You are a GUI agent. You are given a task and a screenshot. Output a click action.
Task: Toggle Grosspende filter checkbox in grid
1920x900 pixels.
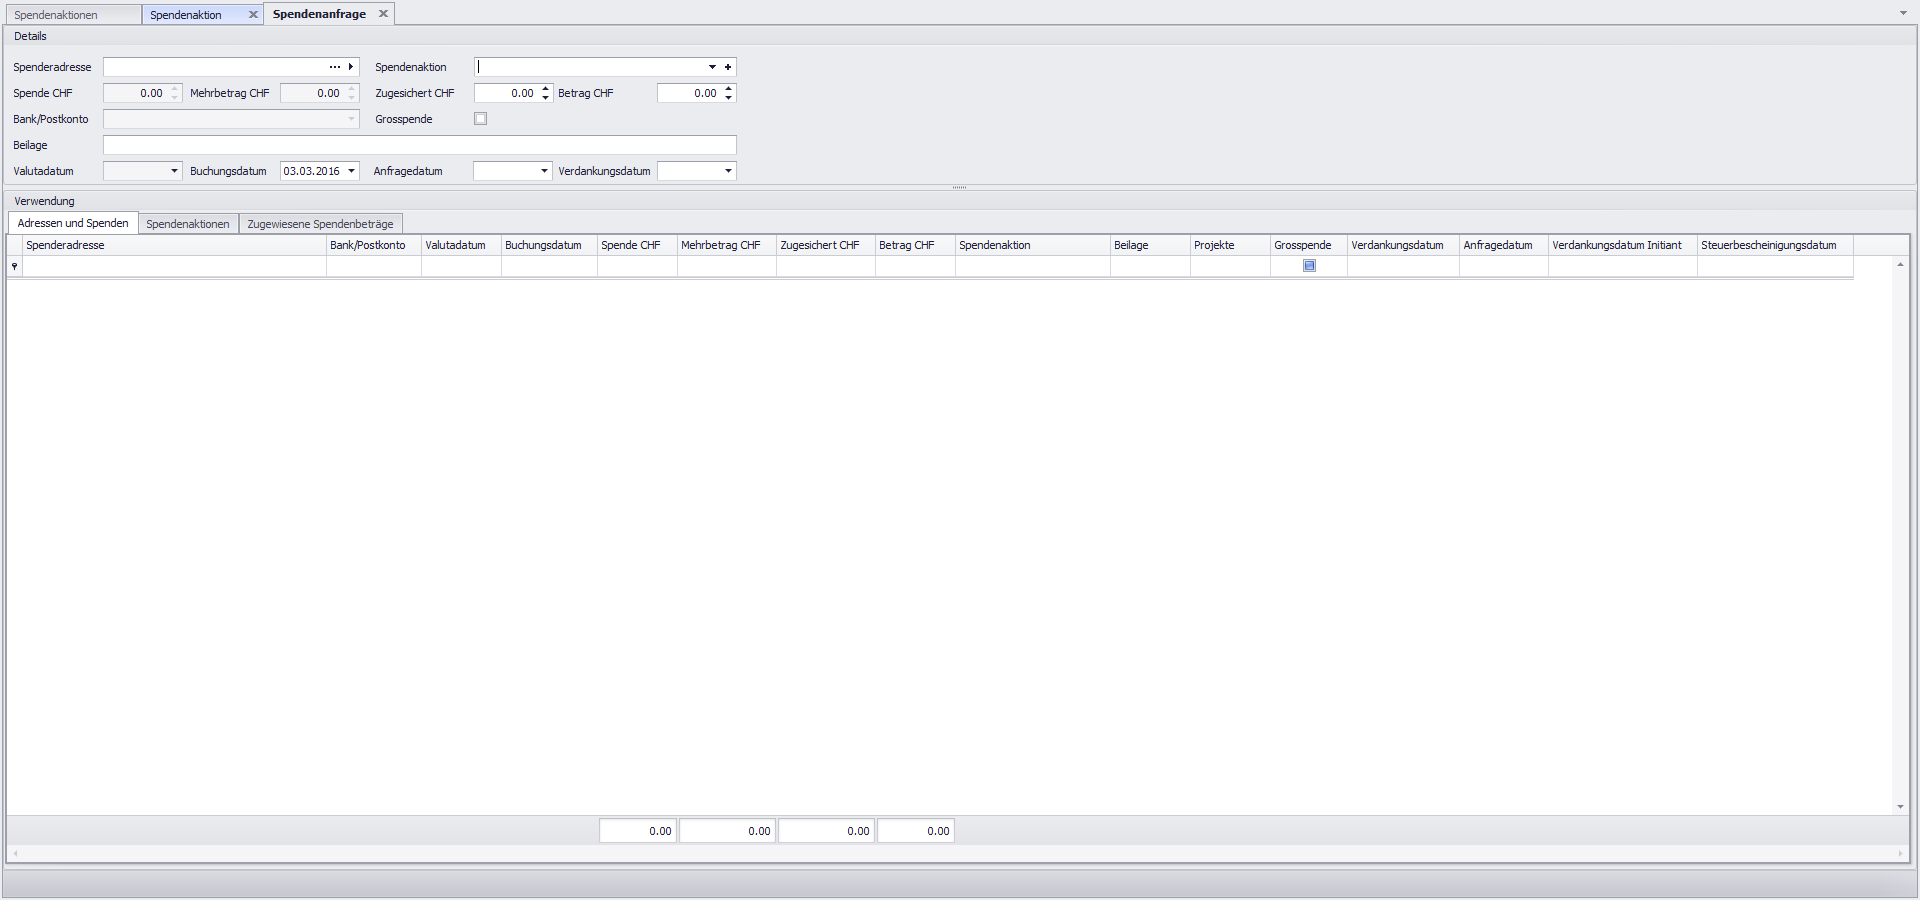[x=1309, y=266]
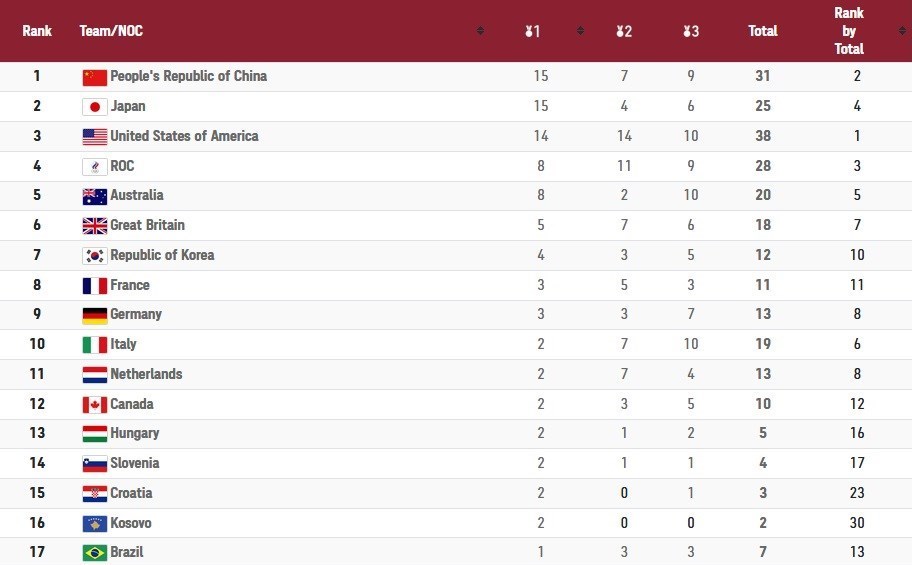Image resolution: width=912 pixels, height=565 pixels.
Task: Sort by the Rank column header
Action: click(37, 31)
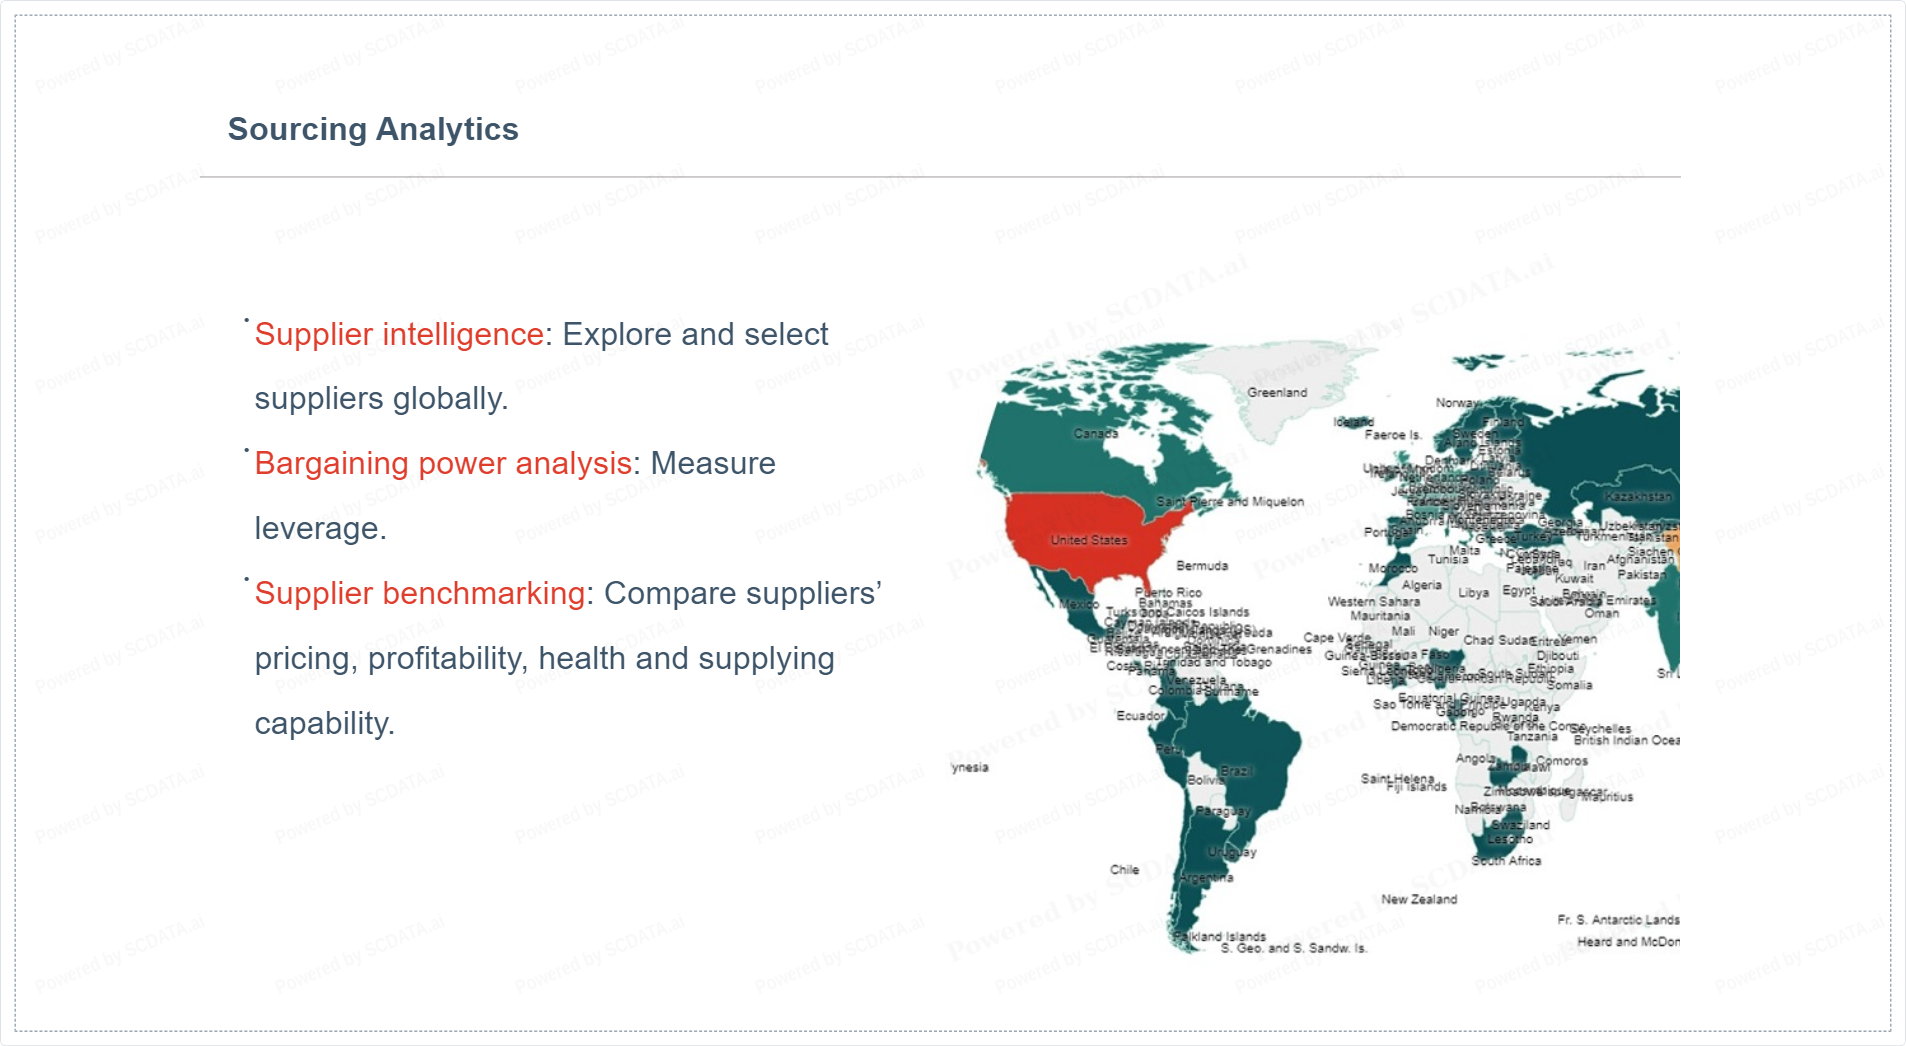The height and width of the screenshot is (1046, 1906).
Task: Click the Western Sahara map label
Action: [1373, 602]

◇ ◇ ◇ ◇ ◇

## Problem details
Give the records again without a single change, and exclude the pictures.

## Exercise response
You are a GUI agent. You are given a task and a screenshot. Output a click action.
Task: Toggle Grosspende filter checkbox in grid
1920x900 pixels.
[x=1309, y=266]
Image resolution: width=912 pixels, height=565 pixels.
Task: Sort by the Rank column header
Action: click(37, 31)
The height and width of the screenshot is (1046, 1906).
Task: Click the Western Sahara map label
Action: [1373, 602]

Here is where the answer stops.